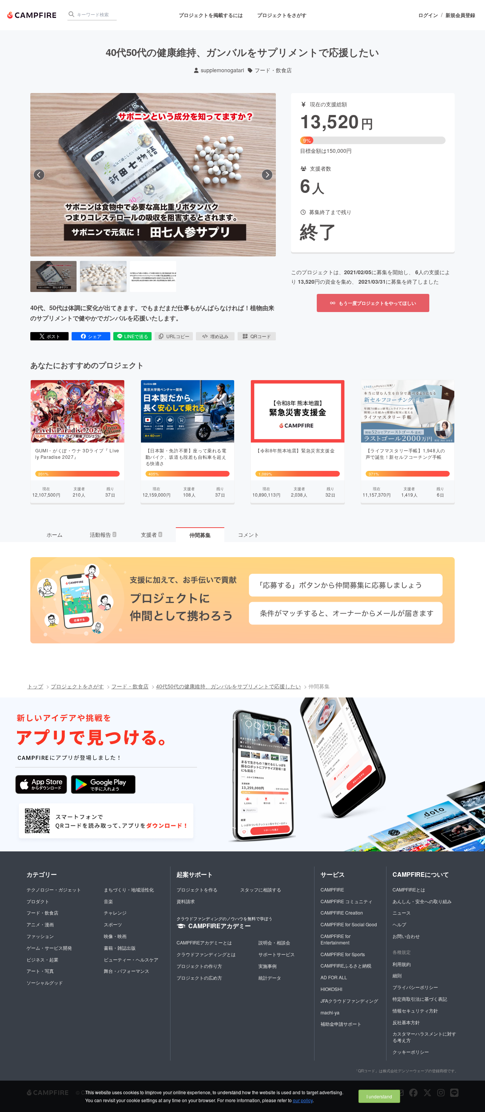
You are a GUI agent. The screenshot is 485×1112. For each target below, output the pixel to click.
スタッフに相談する (260, 889)
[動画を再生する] (153, 175)
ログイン (428, 15)
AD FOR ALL (334, 977)
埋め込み (219, 336)
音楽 (108, 901)
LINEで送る (136, 336)
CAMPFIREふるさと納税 (346, 965)
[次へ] (267, 174)
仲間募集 (200, 535)
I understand (379, 1096)
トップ (35, 686)
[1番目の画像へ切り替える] (53, 276)
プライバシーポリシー (415, 987)
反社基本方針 (406, 1022)
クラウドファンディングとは (206, 954)
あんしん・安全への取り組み (422, 901)
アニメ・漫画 (40, 924)
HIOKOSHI (331, 989)
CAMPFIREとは (409, 889)
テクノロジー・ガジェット (54, 889)
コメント (248, 534)
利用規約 (402, 964)
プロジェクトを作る (197, 889)
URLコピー (177, 336)
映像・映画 (115, 936)
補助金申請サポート (341, 1023)
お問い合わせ (406, 936)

* **Requirements**: Rewrite all of the rows above with every occurrence of "pixel" replaced by "point" and everything else unchanged, and omit the pictures from your answer.

* **Response**:
You are a GUI agent. The screenshot is 485×1112. For each target below, output the point to click.
スタッフに相談する (260, 889)
[動画を再生する] (153, 175)
ログイン (428, 15)
AD FOR ALL (334, 977)
埋め込み (219, 336)
音楽 (108, 901)
LINEで送る (136, 336)
CAMPFIREふるさと納税 (346, 965)
[次へ] (267, 174)
仲間募集 (200, 535)
I understand (379, 1096)
トップ (35, 686)
[1番目の画像へ切り替える] (53, 276)
プライバシーポリシー (415, 987)
反社基本方針 (406, 1022)
クラウドファンディングとは (206, 954)
あんしん・安全への取り組み (422, 901)
アニメ・漫画 (40, 924)
HIOKOSHI (331, 989)
CAMPFIREとは (409, 889)
テクノロジー・ガジェット (54, 889)
コメント (248, 534)
利用規約 (402, 964)
プロジェクトを作る (197, 889)
URLコピー (177, 336)
映像・映画 (115, 936)
補助金申請サポート (341, 1023)
お問い合わせ (406, 936)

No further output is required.